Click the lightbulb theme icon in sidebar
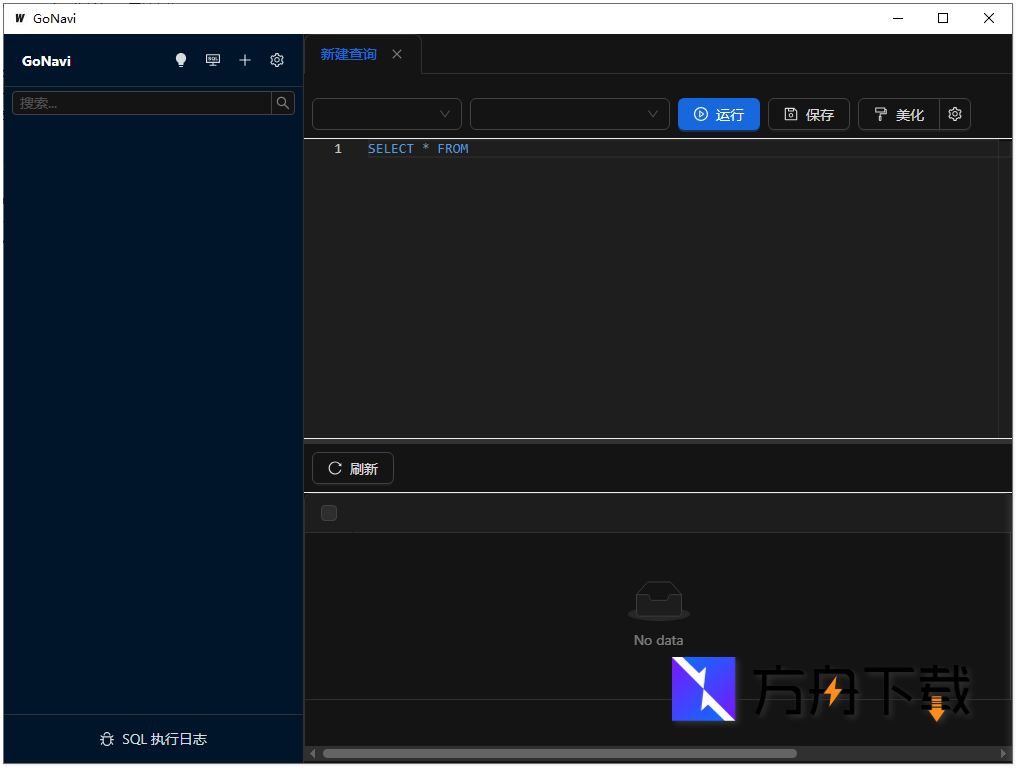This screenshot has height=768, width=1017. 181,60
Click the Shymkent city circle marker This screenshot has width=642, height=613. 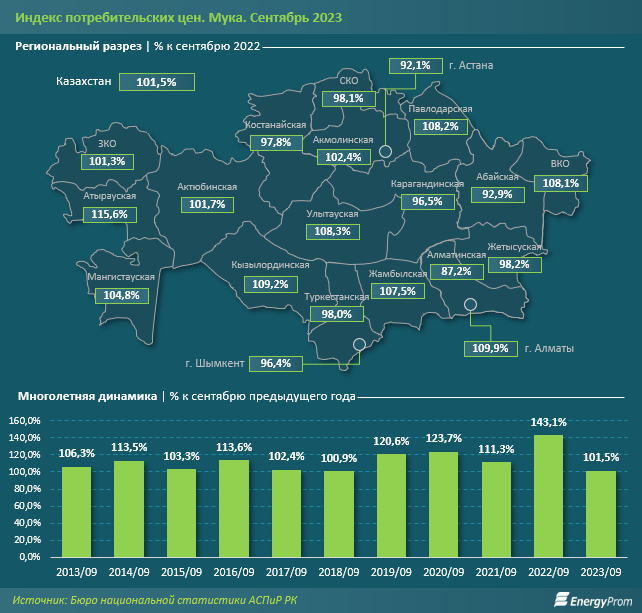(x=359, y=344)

============

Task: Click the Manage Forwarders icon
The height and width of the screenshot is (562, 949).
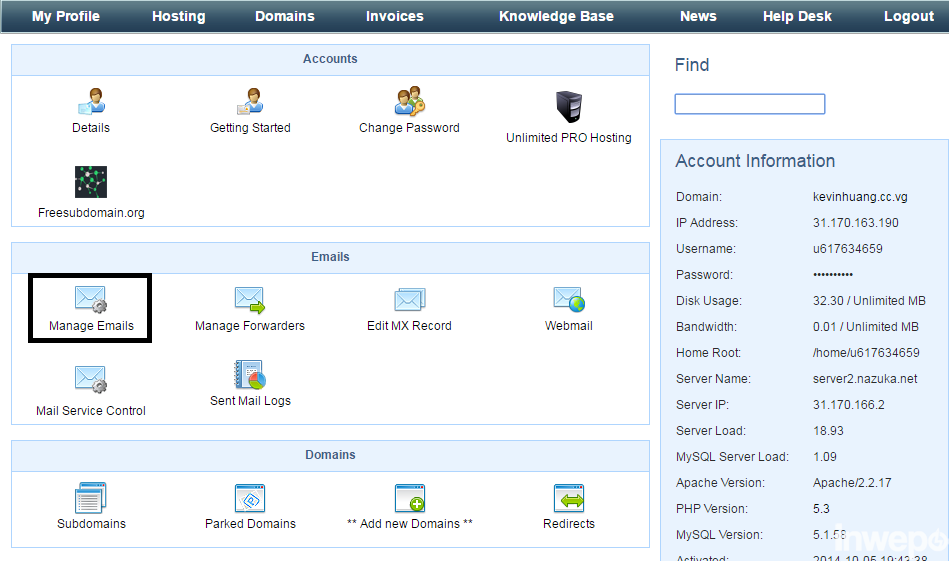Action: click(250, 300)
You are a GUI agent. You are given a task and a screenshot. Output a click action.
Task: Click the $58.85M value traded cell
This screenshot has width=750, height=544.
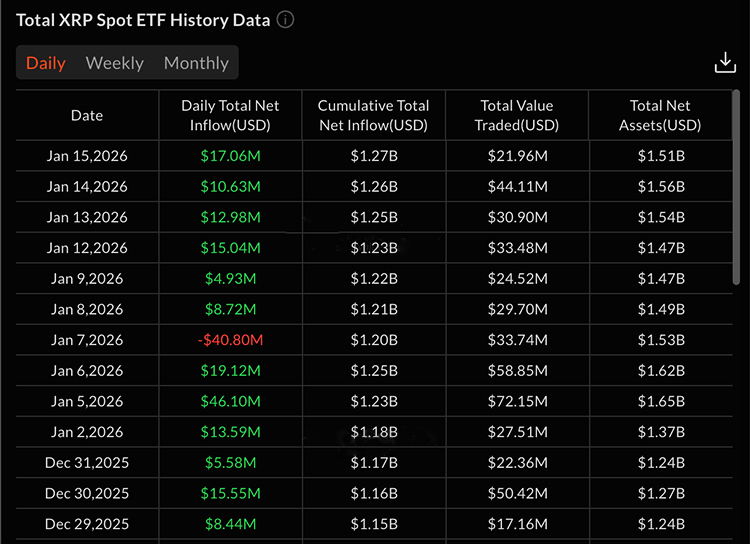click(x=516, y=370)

============

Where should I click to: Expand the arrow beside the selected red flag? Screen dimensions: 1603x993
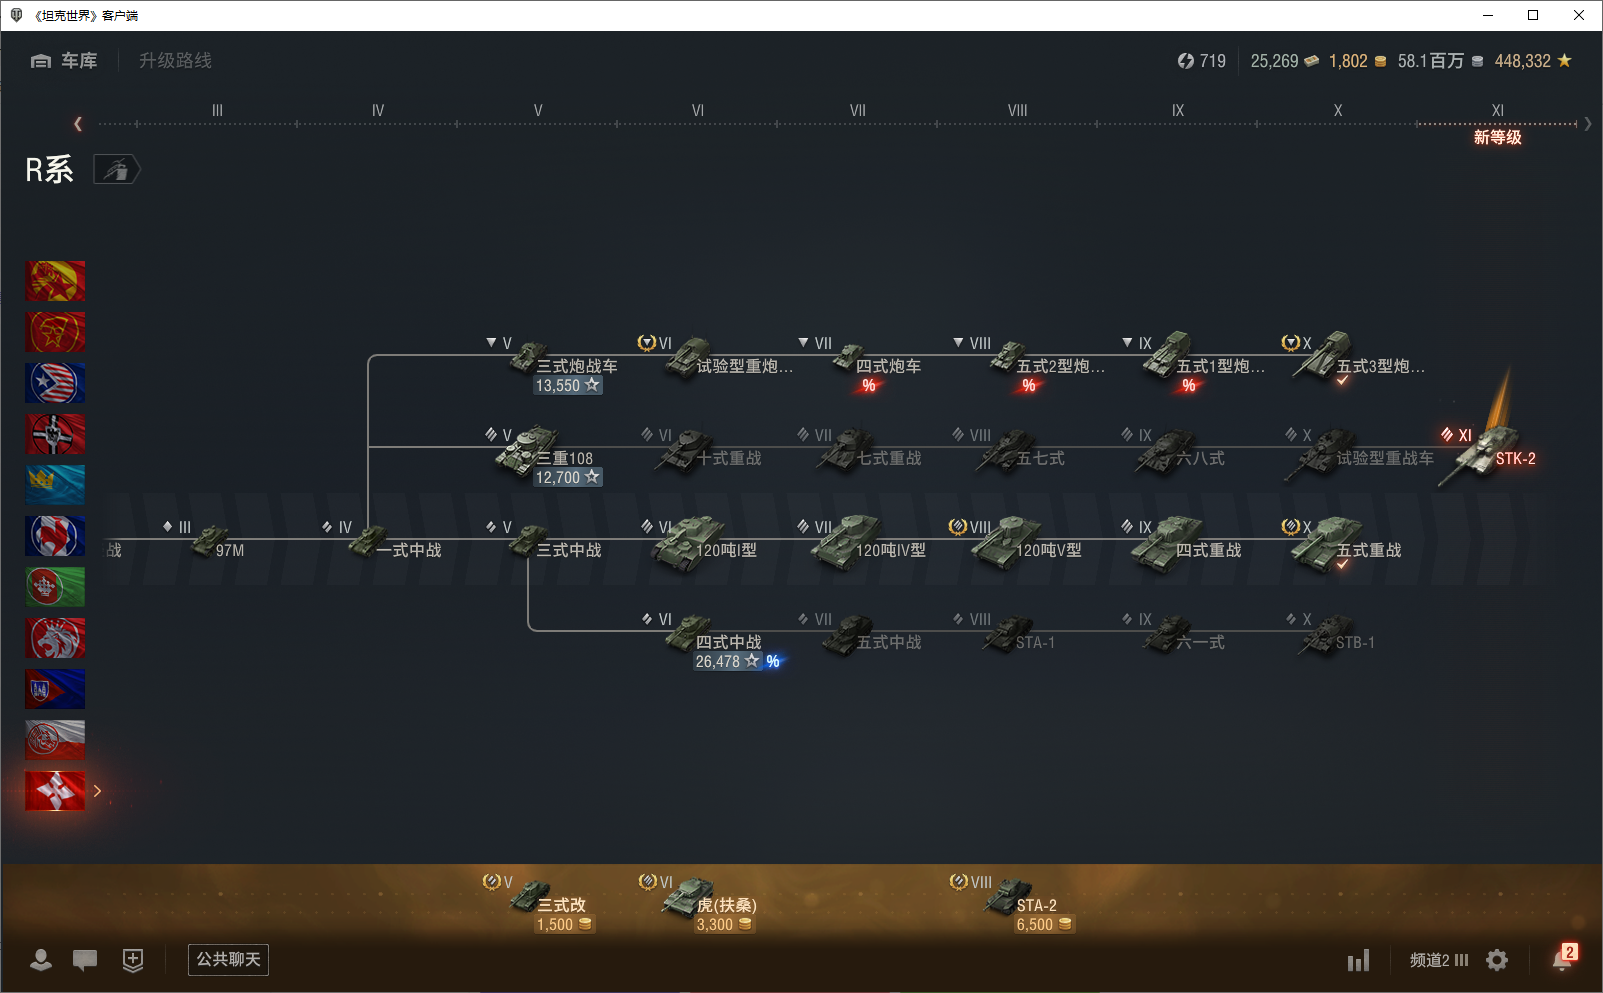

============

Print the part of the listing above that opens with the line containing "The height and" and closes with the line containing "Task: Click the $58.85M value traded cell". Copy it exactly, both ends included, and omit the pictures.

The height and width of the screenshot is (562, 949).
Action: click(250, 300)
You are a GUI agent. You are given a task and a screenshot. Output a click action.
Task: Click the $58.85M value traded cell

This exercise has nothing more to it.